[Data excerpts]
★ ★ ★
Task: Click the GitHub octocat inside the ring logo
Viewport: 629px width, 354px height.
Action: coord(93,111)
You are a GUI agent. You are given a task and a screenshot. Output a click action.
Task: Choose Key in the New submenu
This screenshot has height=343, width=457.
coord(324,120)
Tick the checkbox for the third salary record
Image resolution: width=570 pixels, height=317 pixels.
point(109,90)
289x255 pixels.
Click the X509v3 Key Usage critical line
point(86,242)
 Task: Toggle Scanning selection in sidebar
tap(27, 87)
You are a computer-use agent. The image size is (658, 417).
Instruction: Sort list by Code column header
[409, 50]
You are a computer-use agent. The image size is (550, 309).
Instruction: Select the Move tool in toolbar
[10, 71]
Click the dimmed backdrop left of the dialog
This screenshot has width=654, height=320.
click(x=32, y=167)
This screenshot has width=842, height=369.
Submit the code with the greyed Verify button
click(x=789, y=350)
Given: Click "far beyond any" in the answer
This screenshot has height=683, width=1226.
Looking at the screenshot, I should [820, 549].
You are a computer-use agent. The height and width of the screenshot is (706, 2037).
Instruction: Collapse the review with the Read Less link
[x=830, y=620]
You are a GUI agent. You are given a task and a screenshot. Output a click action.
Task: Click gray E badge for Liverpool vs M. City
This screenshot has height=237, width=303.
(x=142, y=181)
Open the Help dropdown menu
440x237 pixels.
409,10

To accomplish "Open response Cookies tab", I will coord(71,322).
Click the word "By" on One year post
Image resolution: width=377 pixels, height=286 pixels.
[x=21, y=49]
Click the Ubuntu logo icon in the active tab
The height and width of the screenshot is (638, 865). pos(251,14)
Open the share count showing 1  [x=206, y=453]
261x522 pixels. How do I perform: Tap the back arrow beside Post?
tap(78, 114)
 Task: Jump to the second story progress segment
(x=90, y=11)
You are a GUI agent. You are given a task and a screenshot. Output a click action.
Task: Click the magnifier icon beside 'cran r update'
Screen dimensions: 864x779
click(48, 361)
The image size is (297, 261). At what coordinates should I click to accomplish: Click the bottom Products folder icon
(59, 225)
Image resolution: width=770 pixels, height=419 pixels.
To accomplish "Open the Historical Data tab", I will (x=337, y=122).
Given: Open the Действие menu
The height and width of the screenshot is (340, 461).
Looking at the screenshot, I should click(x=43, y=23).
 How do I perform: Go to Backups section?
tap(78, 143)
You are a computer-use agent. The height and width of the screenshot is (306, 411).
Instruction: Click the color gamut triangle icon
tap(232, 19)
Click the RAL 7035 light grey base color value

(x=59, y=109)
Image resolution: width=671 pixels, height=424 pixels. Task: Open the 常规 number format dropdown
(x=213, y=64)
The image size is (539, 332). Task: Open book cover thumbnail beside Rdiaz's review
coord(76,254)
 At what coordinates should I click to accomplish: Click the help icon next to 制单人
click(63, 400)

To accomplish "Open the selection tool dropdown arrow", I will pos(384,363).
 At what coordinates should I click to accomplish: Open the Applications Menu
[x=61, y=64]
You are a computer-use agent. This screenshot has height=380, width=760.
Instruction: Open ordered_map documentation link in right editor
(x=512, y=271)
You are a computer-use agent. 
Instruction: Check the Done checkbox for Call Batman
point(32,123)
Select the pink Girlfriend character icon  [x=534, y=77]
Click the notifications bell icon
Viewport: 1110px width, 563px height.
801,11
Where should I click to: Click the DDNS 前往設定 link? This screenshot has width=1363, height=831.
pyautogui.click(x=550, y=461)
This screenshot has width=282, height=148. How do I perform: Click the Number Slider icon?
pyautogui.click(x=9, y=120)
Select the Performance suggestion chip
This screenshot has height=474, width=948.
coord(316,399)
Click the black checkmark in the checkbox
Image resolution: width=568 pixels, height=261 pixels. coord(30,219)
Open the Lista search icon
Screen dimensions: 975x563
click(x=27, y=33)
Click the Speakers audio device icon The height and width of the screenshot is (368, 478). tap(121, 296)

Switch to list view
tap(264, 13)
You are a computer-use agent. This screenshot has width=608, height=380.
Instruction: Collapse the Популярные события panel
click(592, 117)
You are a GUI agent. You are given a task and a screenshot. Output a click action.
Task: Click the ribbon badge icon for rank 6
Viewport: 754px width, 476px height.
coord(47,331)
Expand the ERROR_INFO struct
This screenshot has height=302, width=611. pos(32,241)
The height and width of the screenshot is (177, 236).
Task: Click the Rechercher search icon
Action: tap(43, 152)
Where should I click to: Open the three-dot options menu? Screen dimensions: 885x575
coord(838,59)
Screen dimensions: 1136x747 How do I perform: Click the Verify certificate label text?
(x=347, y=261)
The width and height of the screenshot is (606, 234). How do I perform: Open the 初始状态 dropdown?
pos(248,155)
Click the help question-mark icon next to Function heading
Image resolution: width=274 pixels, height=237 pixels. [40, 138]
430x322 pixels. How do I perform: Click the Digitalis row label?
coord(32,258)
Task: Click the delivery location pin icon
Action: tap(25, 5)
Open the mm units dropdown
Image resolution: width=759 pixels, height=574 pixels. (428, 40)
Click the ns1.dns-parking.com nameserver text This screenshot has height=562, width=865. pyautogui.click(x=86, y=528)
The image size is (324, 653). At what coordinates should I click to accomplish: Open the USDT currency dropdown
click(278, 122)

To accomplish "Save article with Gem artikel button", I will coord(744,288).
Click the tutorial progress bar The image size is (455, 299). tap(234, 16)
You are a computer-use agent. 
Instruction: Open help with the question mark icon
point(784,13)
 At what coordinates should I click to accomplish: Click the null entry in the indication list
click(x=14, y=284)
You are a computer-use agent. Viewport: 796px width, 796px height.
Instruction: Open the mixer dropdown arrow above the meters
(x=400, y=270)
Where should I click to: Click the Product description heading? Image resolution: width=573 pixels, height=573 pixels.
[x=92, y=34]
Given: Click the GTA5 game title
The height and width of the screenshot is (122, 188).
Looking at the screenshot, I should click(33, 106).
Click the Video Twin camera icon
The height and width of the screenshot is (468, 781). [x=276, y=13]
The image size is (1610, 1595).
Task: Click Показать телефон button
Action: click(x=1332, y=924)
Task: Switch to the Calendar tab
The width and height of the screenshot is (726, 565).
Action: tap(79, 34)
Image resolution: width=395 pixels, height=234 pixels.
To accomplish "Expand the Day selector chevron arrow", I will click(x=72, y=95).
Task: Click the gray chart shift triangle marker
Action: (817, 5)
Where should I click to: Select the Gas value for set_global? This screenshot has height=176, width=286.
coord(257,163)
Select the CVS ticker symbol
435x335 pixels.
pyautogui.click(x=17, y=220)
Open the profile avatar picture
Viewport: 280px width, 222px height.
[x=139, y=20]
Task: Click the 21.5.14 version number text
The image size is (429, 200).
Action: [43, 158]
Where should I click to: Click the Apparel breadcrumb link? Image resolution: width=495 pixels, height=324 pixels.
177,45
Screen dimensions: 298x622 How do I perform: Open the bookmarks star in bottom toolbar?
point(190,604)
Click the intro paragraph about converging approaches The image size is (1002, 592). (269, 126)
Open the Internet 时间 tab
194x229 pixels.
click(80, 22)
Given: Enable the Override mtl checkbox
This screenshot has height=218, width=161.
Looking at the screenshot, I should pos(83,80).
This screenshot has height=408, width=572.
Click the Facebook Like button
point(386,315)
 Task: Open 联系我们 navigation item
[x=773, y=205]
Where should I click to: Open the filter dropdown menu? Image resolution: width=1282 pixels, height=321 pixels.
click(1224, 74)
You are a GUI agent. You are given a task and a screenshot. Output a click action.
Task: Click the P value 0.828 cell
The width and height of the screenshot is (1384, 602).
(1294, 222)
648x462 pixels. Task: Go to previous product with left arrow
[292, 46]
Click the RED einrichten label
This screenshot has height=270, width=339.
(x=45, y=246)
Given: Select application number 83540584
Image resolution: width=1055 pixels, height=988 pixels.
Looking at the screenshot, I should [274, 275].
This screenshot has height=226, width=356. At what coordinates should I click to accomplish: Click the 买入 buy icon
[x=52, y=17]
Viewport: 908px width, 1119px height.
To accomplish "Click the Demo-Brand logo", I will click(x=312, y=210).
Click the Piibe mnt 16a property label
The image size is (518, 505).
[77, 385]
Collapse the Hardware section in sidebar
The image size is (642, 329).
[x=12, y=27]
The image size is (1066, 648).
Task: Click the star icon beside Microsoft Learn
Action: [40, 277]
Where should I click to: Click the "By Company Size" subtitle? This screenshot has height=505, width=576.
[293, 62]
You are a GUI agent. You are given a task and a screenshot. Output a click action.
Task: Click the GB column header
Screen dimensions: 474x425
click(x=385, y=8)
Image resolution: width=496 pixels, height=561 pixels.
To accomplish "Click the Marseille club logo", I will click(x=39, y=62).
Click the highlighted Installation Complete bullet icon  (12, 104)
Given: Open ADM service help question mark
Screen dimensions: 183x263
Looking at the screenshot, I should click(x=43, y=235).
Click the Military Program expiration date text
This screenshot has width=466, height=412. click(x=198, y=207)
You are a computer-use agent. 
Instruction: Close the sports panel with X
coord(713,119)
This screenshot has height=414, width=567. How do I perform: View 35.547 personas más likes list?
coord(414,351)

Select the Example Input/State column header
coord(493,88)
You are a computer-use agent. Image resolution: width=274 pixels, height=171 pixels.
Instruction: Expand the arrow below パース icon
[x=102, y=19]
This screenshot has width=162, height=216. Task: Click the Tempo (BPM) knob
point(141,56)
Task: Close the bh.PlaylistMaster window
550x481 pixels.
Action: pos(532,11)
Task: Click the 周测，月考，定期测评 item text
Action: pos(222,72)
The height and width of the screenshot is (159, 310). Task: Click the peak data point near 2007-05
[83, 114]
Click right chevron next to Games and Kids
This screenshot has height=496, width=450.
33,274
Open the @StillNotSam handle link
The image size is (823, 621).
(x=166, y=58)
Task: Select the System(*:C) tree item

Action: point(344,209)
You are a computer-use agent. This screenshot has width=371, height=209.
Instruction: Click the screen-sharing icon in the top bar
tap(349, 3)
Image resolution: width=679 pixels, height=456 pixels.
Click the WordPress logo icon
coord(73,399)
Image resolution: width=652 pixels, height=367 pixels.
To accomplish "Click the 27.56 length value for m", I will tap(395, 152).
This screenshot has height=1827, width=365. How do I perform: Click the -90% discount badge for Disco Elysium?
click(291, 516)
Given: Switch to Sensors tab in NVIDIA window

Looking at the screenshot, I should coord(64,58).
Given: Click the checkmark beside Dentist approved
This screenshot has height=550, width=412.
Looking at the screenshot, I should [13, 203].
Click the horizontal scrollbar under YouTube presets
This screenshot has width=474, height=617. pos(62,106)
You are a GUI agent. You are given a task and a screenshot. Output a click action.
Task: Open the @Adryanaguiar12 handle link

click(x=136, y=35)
★ ★ ★
Retype only this portion of the data above: the line containing "Click the intro", the line containing "Viewport: 908px width, 1119px height.", and all lines between them, exactly.

Click the intro paragraph about converging approaches The image size is (1002, 592). (269, 126)
Open the Internet 时间 tab
194x229 pixels.
click(80, 22)
Given: Enable the Override mtl checkbox
This screenshot has height=218, width=161.
Looking at the screenshot, I should pos(83,80).
This screenshot has height=408, width=572.
Click the Facebook Like button
point(386,315)
 Task: Open 联系我们 navigation item
[x=773, y=205]
Where should I click to: Open the filter dropdown menu? Image resolution: width=1282 pixels, height=321 pixels.
click(1224, 74)
You are a GUI agent. You are given a task and a screenshot. Output a click action.
Task: Click the P value 0.828 cell
The width and height of the screenshot is (1384, 602).
(1294, 222)
648x462 pixels. Task: Go to previous product with left arrow
[292, 46]
Click the RED einrichten label
This screenshot has height=270, width=339.
(x=45, y=246)
Given: Select application number 83540584
Image resolution: width=1055 pixels, height=988 pixels.
Looking at the screenshot, I should [274, 275].
This screenshot has height=226, width=356. At what coordinates should I click to accomplish: Click the 买入 buy icon
[x=52, y=17]
Viewport: 908px width, 1119px height.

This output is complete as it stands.